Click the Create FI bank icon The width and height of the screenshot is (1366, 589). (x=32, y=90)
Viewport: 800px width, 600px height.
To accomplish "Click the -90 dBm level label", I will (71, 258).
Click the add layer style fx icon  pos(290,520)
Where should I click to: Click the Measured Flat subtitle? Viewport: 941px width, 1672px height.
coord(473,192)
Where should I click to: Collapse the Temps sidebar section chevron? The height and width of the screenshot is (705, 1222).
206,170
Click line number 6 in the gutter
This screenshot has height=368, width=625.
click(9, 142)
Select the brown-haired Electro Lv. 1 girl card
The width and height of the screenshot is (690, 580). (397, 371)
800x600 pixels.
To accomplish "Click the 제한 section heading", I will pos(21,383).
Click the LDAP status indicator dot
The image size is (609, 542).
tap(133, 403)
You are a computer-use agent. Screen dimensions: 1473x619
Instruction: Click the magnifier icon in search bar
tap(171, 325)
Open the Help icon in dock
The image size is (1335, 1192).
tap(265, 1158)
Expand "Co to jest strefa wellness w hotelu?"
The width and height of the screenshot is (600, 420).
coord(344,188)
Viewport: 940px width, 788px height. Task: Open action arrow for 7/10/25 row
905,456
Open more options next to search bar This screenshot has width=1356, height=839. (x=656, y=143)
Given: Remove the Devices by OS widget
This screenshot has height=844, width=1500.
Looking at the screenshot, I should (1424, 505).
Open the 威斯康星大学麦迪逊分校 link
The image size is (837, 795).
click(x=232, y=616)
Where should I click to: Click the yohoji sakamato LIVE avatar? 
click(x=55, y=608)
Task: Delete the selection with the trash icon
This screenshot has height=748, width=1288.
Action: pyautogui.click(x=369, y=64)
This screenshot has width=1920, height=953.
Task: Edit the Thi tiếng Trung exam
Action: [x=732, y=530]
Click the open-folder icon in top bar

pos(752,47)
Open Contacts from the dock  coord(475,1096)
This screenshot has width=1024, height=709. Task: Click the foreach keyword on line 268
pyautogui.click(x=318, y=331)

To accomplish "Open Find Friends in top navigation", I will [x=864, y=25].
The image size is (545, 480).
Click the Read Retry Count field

Instructions for the task –
All of the data must be set down again exactly.

Result for this exercise –
Click the Create FI bank icon The width and height of the screenshot is (1366, 589). (x=32, y=90)
Viewport: 800px width, 600px height.
To accomplish "Click the -90 dBm level label", I will (71, 258).
Click the add layer style fx icon  pos(290,520)
Where should I click to: Click the Measured Flat subtitle? Viewport: 941px width, 1672px height.
coord(473,192)
Where should I click to: Collapse the Temps sidebar section chevron? The height and width of the screenshot is (705, 1222).
206,170
Click line number 6 in the gutter
This screenshot has height=368, width=625.
click(9, 142)
Select the brown-haired Electro Lv. 1 girl card
The width and height of the screenshot is (690, 580). (397, 371)
800x600 pixels.
To accomplish "Click the 제한 section heading", I will pos(21,383).
Click the LDAP status indicator dot
The image size is (609, 542).
tap(133, 403)
You are a computer-use agent. Screen dimensions: 1473x619
Instruction: Click the magnifier icon in search bar
tap(171, 325)
Open the Help icon in dock
The image size is (1335, 1192).
tap(265, 1158)
Expand "Co to jest strefa wellness w hotelu?"
The width and height of the screenshot is (600, 420).
coord(344,188)
Viewport: 940px width, 788px height. Task: Open action arrow for 7/10/25 row
905,456
Open more options next to search bar This screenshot has width=1356, height=839. (x=656, y=143)
Given: Remove the Devices by OS widget
This screenshot has height=844, width=1500.
Looking at the screenshot, I should (1424, 505).
Open the 威斯康星大学麦迪逊分校 link
The image size is (837, 795).
click(x=232, y=616)
Where should I click to: Click the yohoji sakamato LIVE avatar? 
click(x=55, y=608)
Task: Delete the selection with the trash icon
This screenshot has height=748, width=1288.
Action: pyautogui.click(x=369, y=64)
This screenshot has width=1920, height=953.
Task: Edit the Thi tiếng Trung exam
Action: [x=732, y=530]
Click the open-folder icon in top bar

pos(752,47)
Open Contacts from the dock  coord(475,1096)
This screenshot has width=1024, height=709. Task: Click the foreach keyword on line 268
pyautogui.click(x=318, y=331)

To accomplish "Open Find Friends in top navigation", I will [x=864, y=25].
The image size is (545, 480).
Click the Read Retry Count field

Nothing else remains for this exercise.